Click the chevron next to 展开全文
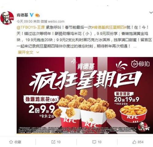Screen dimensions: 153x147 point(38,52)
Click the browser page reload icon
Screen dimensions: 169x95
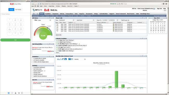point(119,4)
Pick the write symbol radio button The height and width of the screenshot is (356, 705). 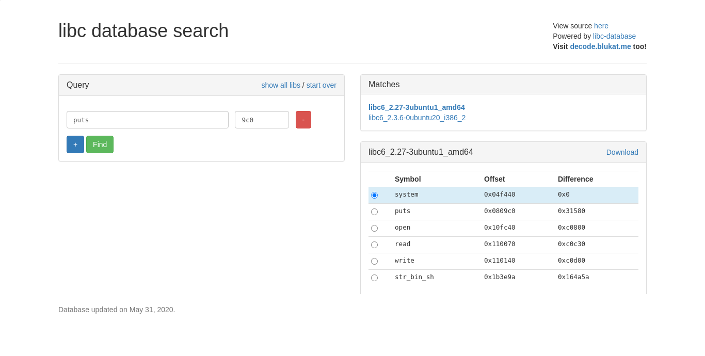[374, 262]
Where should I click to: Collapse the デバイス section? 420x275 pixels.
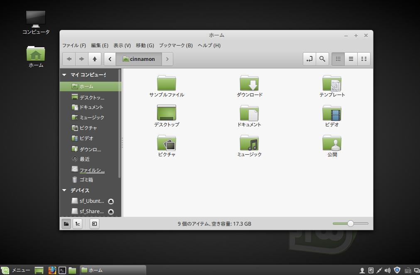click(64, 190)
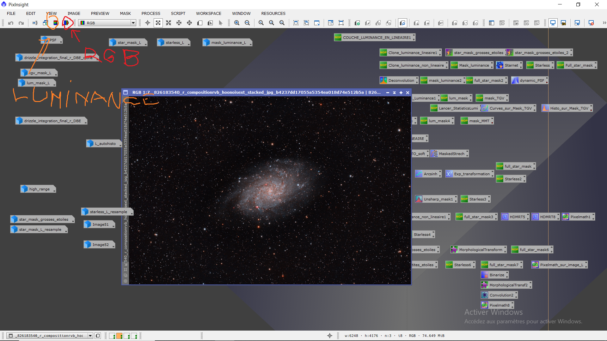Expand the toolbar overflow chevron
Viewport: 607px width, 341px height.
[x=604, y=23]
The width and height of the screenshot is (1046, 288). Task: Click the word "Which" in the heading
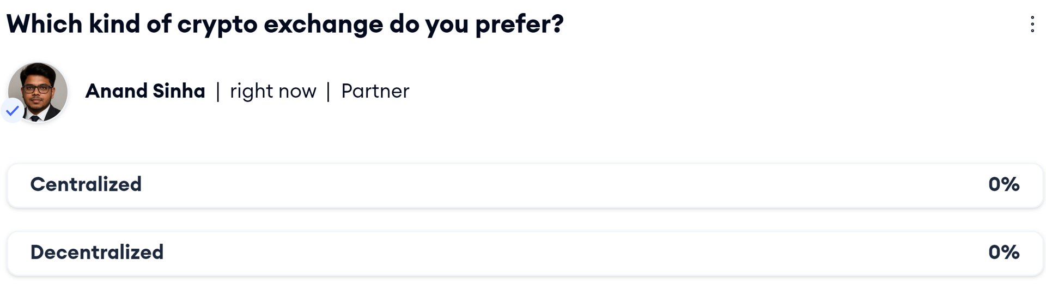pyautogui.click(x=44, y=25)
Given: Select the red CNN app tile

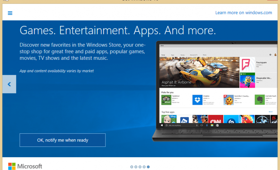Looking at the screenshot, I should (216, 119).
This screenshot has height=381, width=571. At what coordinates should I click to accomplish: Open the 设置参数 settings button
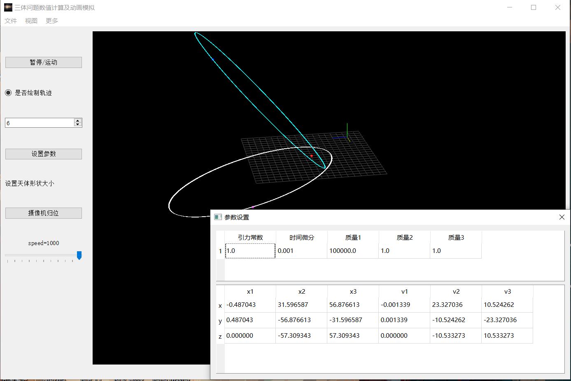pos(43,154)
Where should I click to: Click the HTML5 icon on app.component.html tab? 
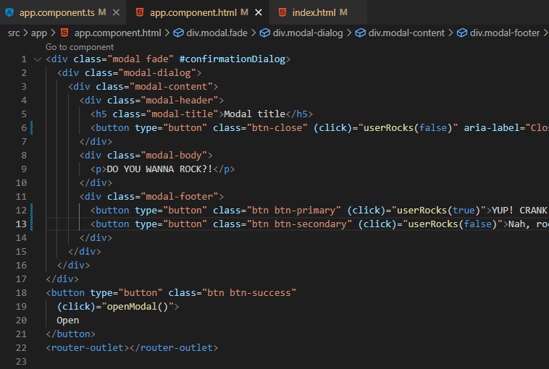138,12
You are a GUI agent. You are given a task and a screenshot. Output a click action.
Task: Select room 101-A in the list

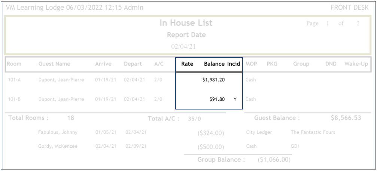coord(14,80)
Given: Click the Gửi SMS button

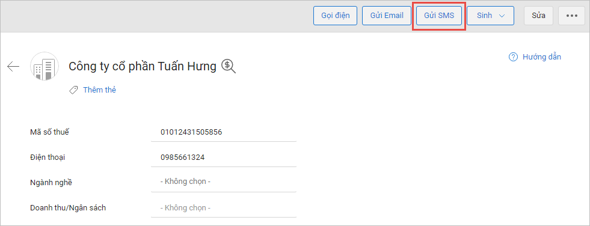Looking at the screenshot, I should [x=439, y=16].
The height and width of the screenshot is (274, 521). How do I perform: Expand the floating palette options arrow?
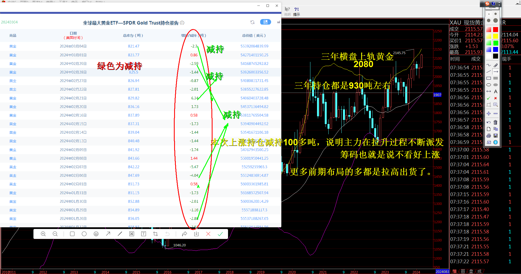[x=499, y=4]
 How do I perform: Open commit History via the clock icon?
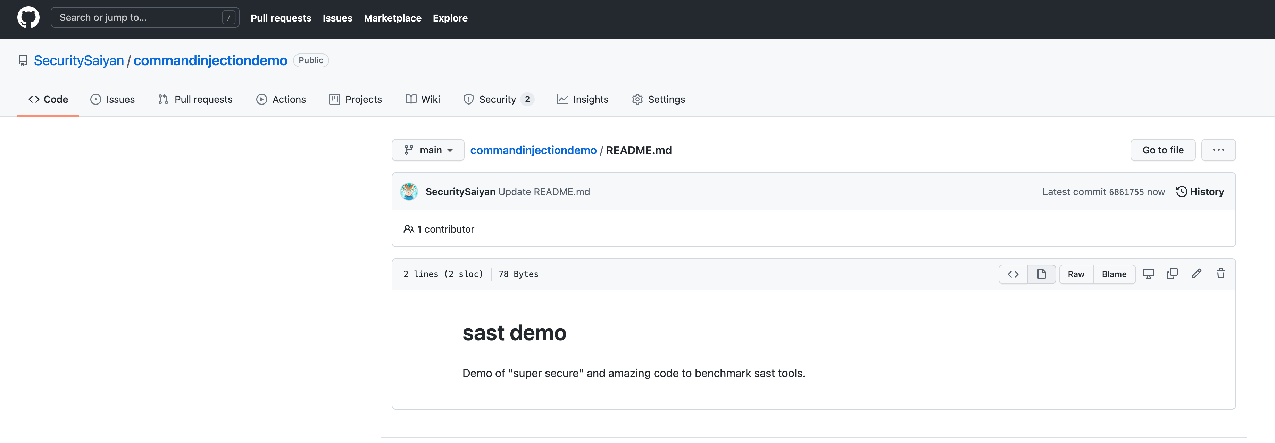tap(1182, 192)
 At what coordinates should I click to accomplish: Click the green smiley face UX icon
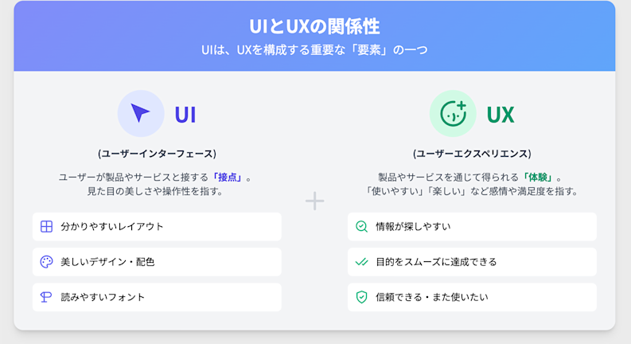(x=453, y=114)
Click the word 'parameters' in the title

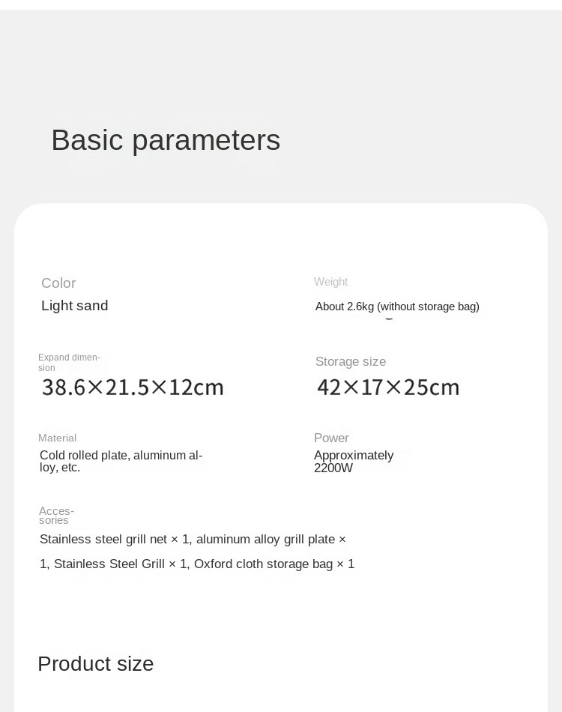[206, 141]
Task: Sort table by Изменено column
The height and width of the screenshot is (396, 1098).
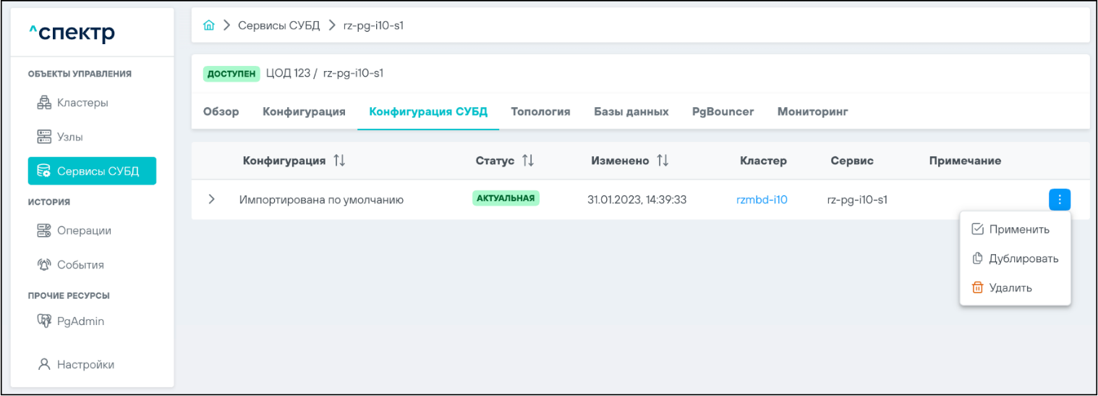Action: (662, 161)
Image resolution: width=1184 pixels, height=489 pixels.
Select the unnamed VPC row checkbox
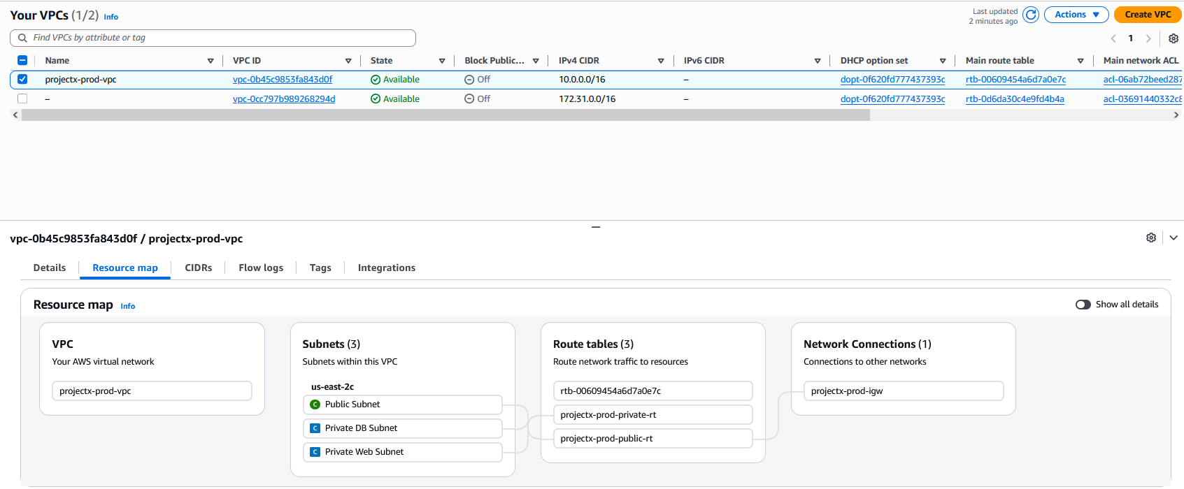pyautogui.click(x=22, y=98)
◆ ◆ ◆ ◆
» **AIM OF THE TASK**
Write out every line of the entries, from the line containing "You are a GUI" down through the final entry, both included, and omit the pictures.

» **SOLUTION FOR THIS EXERCISE**
You are a GUI agent. You are given a task and a screenshot. Output a click action.
Task: Select room 101-A in the list

coord(14,80)
Given: Click the Gửi SMS button

Looking at the screenshot, I should [x=439, y=16].
The height and width of the screenshot is (274, 521). How do I perform: Expand the floating palette options arrow?
[x=499, y=4]
 How do I perform: Open commit History via the clock icon?
tap(1182, 192)
 At what coordinates should I click to accomplish: Click the green smiley face UX icon
(x=453, y=114)
Click the word 'parameters' in the title

[206, 141]
Task: Sort table by Изменено column
The height and width of the screenshot is (396, 1098).
Action: (662, 161)
Image resolution: width=1184 pixels, height=489 pixels.
Select the unnamed VPC row checkbox
pyautogui.click(x=22, y=98)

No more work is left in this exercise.